A journalist’s painstaking recounting of a bloody urban race riot that was covered up for decades.
On May 31, 1921, a group of about 75 African-Americans, many of them armed, marched on the city jail of Tulsa, Oklahoma, to protect a young man who had been accused of assaulting a white girl. They had reason to believe that he was in danger of being lynched: that afternoon the Tulsa Tribune had reported the assault and apparently published an editorial urging white citizens to take the law into their own hands. All this remains fuzzy, says former Wall Street Journal and New York Times reporter Hirsch (Hurricane: The Miraculous Journey of Rubin Carter, 2000), because all archival copies and microfilms of the paper have had their editorial pages carefully removed. This was one of many measures taken by Tulsa civic leaders to hush up the events that followed: a crowd of some 1,500 armed whites met the black marchers, shots ensued, and hours later the predominantly African-American section of Tulsa called Greenwood was in flames. More than 1,250 buildings in the 36-block area were destroyed, some possibly as a result of aerial bombardment. At least 38 and perhaps as many as 300 people died, most of them black.
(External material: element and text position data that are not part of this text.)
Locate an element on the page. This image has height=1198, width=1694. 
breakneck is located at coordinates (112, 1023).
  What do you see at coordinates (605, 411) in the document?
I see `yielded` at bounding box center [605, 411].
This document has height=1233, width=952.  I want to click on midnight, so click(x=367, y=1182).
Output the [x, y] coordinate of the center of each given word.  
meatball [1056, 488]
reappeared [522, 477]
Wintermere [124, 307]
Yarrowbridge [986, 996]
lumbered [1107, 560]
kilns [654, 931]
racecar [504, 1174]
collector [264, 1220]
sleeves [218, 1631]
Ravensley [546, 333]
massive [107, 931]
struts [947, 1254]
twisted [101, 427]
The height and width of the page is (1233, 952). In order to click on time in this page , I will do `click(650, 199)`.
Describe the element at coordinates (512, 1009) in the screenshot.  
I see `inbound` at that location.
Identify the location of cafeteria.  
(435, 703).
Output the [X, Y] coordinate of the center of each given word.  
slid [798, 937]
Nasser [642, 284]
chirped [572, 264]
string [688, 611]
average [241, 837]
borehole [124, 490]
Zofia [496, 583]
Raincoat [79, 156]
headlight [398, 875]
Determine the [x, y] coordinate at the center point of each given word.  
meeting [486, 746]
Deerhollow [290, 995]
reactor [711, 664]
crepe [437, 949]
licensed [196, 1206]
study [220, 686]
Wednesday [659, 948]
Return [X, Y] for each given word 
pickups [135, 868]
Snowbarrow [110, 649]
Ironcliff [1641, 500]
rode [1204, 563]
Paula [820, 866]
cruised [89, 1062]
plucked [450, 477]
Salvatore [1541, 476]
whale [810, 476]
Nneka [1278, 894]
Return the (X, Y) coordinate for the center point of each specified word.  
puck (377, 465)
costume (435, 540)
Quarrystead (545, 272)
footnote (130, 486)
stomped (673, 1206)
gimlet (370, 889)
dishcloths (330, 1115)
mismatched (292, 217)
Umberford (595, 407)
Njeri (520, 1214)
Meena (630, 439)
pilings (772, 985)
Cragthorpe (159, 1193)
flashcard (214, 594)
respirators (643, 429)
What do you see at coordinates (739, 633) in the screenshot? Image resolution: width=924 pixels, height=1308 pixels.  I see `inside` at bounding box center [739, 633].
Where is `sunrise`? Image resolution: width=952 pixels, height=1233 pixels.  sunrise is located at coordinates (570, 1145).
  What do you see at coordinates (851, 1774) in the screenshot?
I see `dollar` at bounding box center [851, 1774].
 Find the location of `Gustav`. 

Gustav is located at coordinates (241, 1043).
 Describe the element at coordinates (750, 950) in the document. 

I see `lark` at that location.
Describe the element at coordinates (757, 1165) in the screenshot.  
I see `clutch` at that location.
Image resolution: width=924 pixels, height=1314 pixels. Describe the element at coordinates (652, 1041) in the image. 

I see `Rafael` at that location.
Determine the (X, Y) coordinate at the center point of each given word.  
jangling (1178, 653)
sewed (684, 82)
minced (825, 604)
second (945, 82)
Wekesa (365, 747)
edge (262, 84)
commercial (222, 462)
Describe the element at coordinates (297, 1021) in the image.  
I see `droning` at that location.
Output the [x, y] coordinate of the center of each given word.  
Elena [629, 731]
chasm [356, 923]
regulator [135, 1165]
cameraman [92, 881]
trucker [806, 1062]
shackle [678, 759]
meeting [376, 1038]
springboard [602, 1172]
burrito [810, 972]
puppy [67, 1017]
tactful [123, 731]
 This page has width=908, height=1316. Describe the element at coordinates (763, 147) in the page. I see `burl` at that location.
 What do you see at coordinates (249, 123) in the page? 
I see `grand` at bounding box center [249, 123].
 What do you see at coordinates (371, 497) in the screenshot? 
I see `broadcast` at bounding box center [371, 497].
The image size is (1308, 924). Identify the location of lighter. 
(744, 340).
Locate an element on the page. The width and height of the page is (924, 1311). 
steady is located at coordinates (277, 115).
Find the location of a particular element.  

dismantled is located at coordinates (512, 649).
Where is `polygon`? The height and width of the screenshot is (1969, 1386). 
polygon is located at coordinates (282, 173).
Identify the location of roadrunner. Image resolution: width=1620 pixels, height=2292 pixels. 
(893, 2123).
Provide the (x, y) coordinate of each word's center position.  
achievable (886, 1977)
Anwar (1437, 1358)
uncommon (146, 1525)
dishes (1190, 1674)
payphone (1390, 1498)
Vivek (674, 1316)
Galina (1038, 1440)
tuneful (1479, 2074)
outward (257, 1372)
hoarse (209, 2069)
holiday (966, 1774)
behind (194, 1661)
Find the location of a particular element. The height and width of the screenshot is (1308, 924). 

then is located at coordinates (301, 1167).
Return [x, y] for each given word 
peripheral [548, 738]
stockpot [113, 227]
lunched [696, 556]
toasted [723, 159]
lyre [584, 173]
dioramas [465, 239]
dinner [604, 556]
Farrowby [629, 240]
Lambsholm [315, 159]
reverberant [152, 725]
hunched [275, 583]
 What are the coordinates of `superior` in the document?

Thousands of surviving residents of Greenwood were rounded up and placed in makeshift detention camps. In the ensuing months, Tulsa civic leaders found scapegoats for the riot, most of them black, too, and then set about erasing it from the public record. Drawing on oral histories of survivors as well as on studies by local scholars, Hirsch tells us what can be reliably said about Tulsa’s “race war” and recounts efforts by modern-day Tulsans to recover and atone for the past.
Absorbing and horrendous at the same time: an important contribution to American history.